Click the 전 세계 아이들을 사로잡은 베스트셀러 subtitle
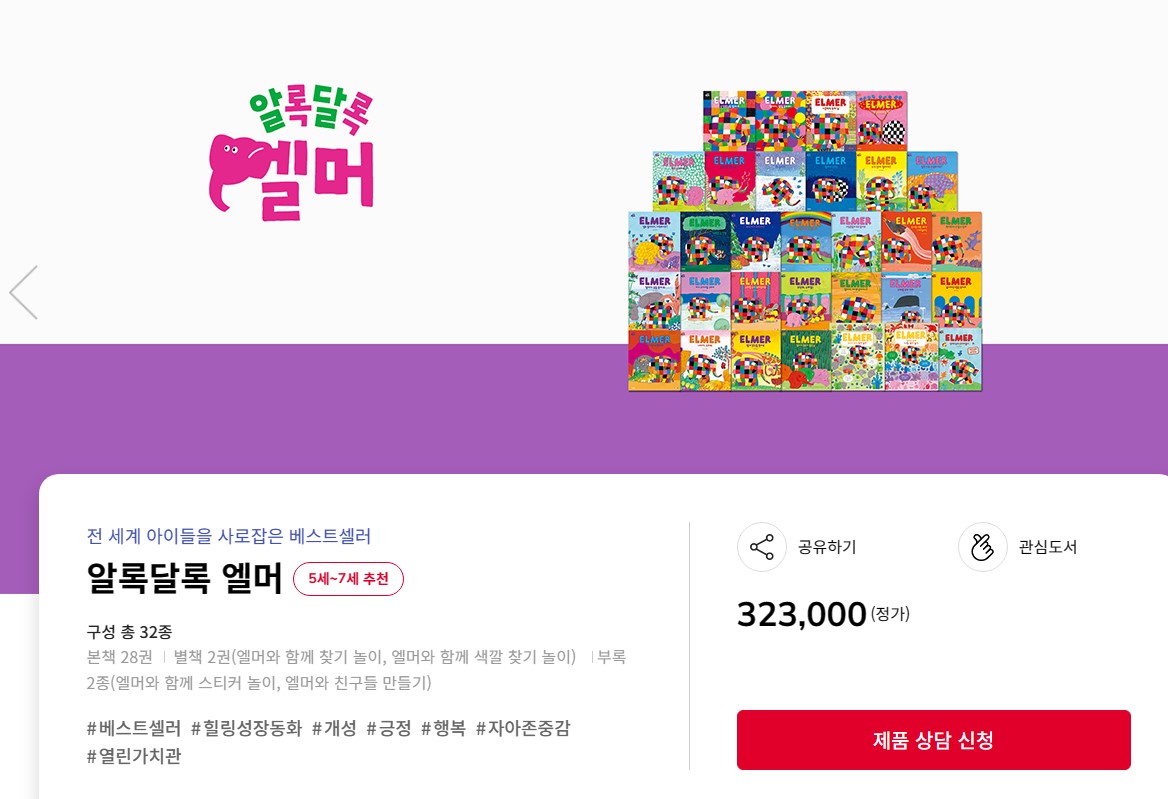This screenshot has height=799, width=1168. [229, 536]
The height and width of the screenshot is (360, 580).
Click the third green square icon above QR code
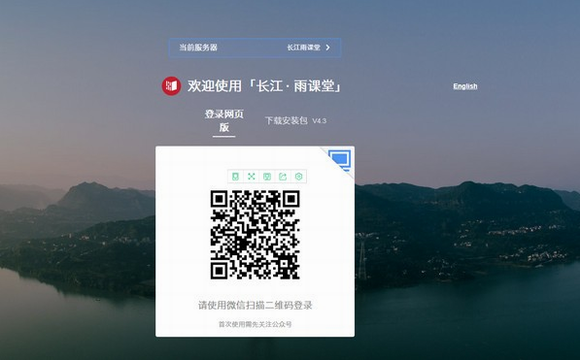[267, 176]
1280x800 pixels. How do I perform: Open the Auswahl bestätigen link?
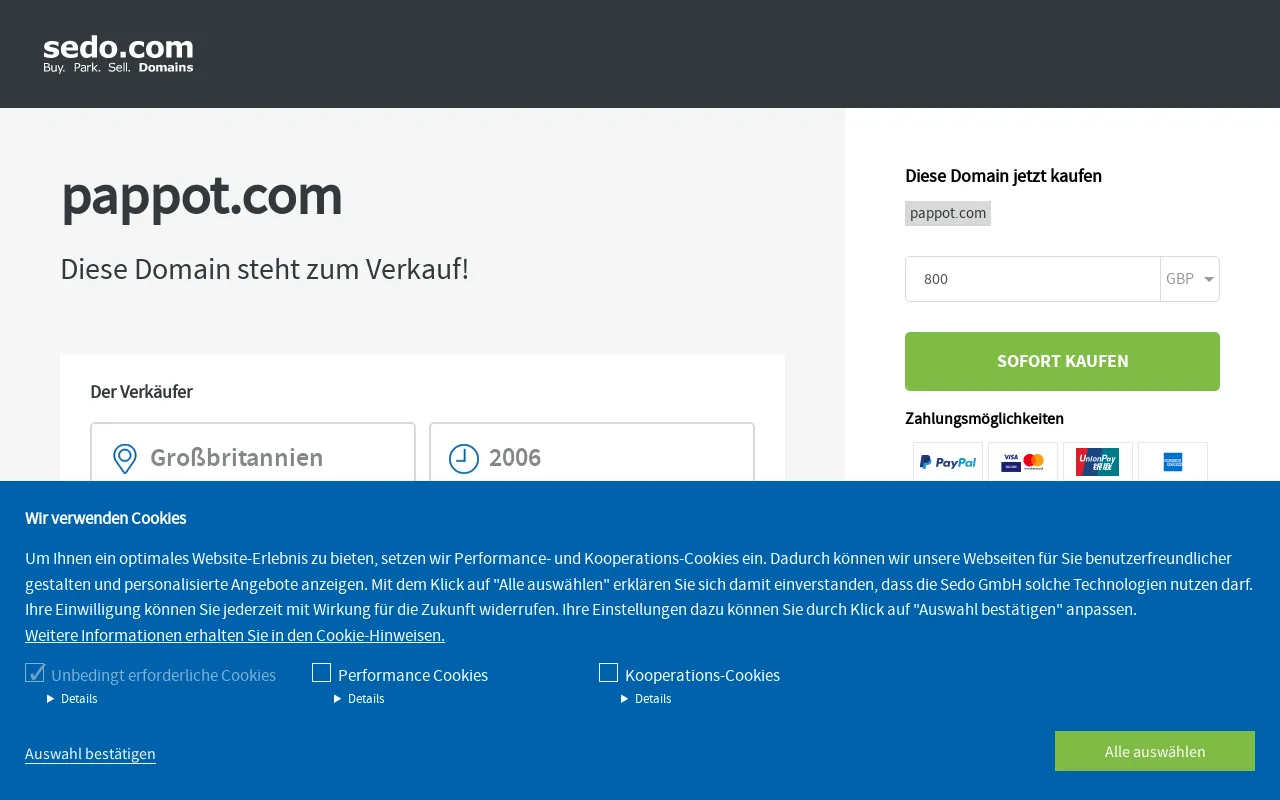point(90,754)
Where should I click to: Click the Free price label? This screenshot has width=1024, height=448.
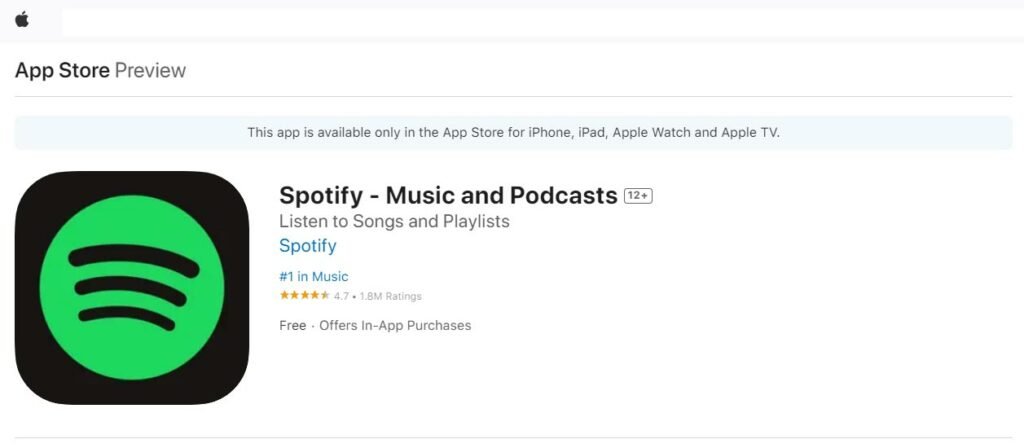pos(292,326)
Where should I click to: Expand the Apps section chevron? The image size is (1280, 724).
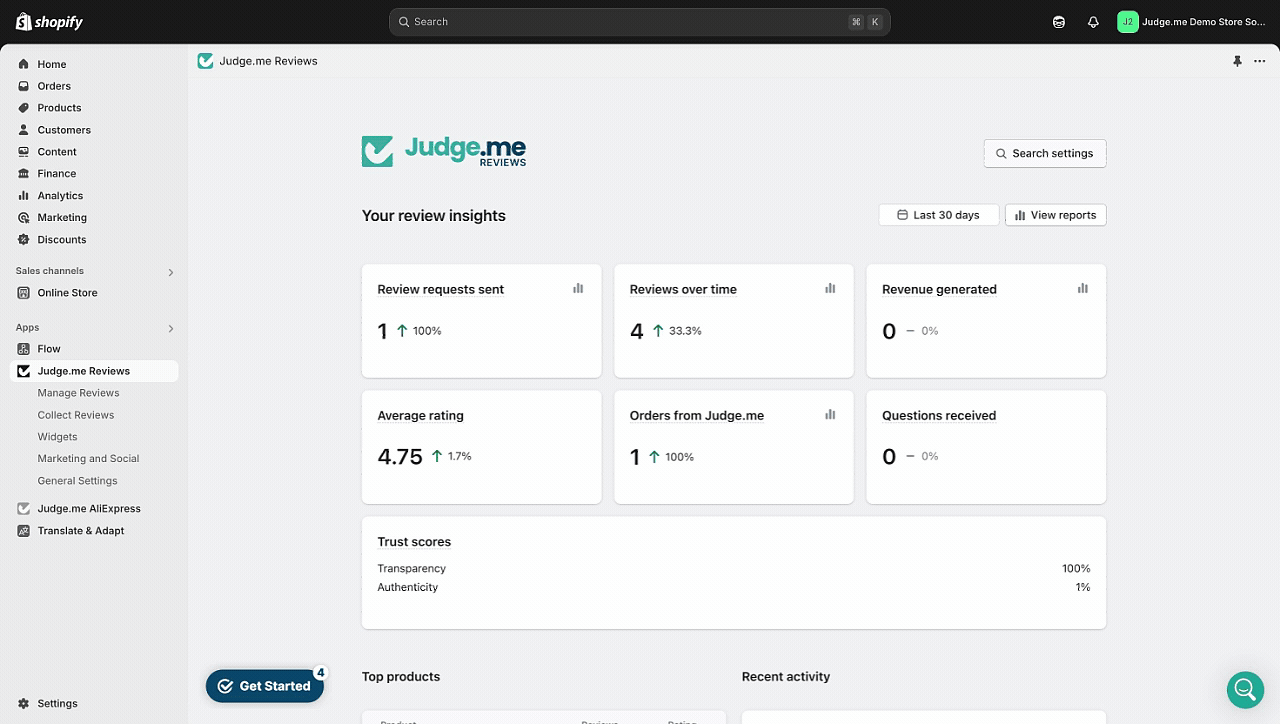[170, 328]
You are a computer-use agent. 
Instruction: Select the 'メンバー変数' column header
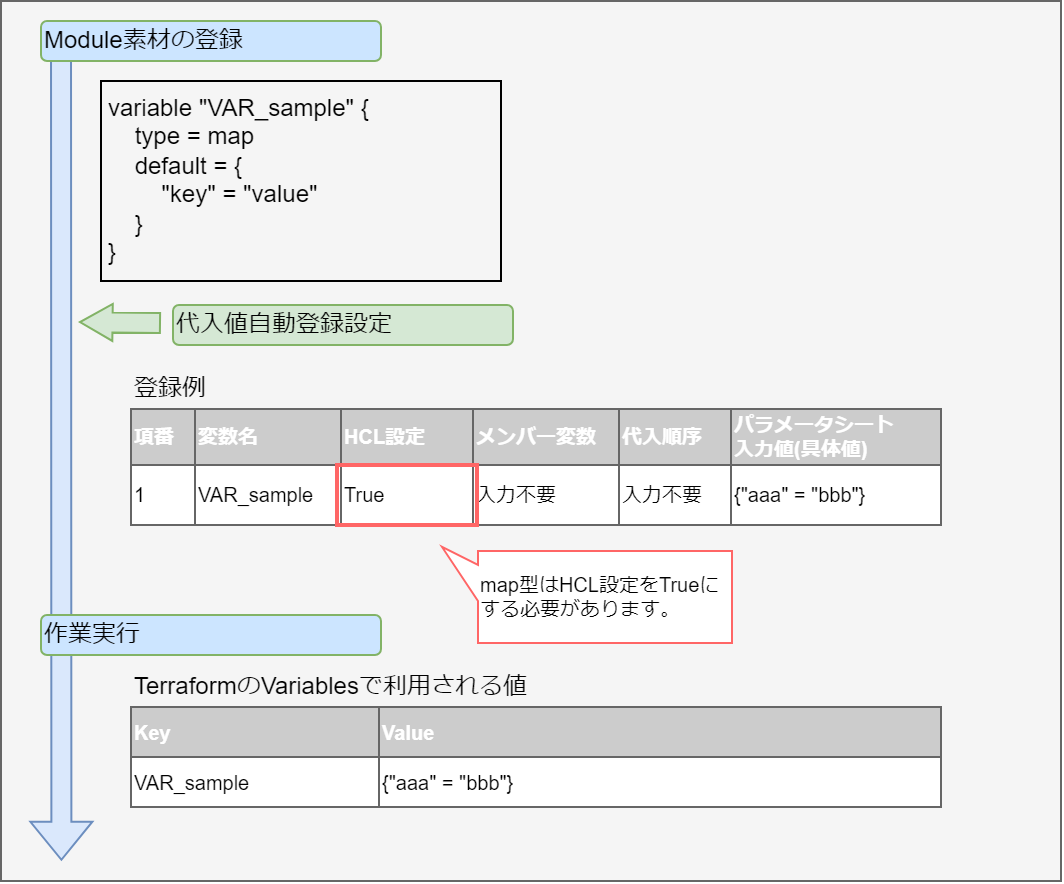pyautogui.click(x=545, y=437)
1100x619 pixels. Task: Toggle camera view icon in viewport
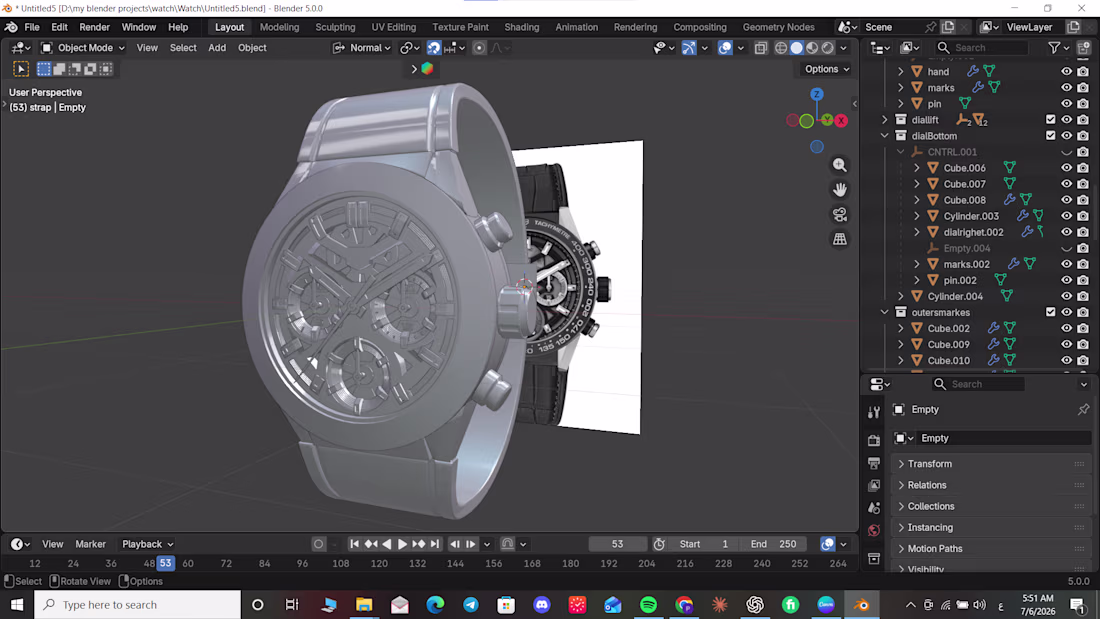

::::::

» **What you are asked to do**
Your reply is the full set of entries reproduced exactly, with images omitted.

» **Task solution**
Click the 전 세계 아이들을 사로잡은 베스트셀러 subtitle
This screenshot has height=799, width=1168. [229, 536]
The height and width of the screenshot is (360, 580).
Click the third green square icon above QR code
[267, 176]
1280x800 pixels. How do I perform: Open the Auswahl bestätigen link?
point(90,754)
Where should I click to: Click the Free price label? This screenshot has width=1024, height=448.
pos(292,326)
Where should I click to: Expand the Apps section chevron? The image size is (1280, 724).
[170, 328]
You are a computer-use agent. 
Instruction: Select the 'メンバー変数' column header
pyautogui.click(x=545, y=437)
1100x619 pixels. Task: Toggle camera view icon in viewport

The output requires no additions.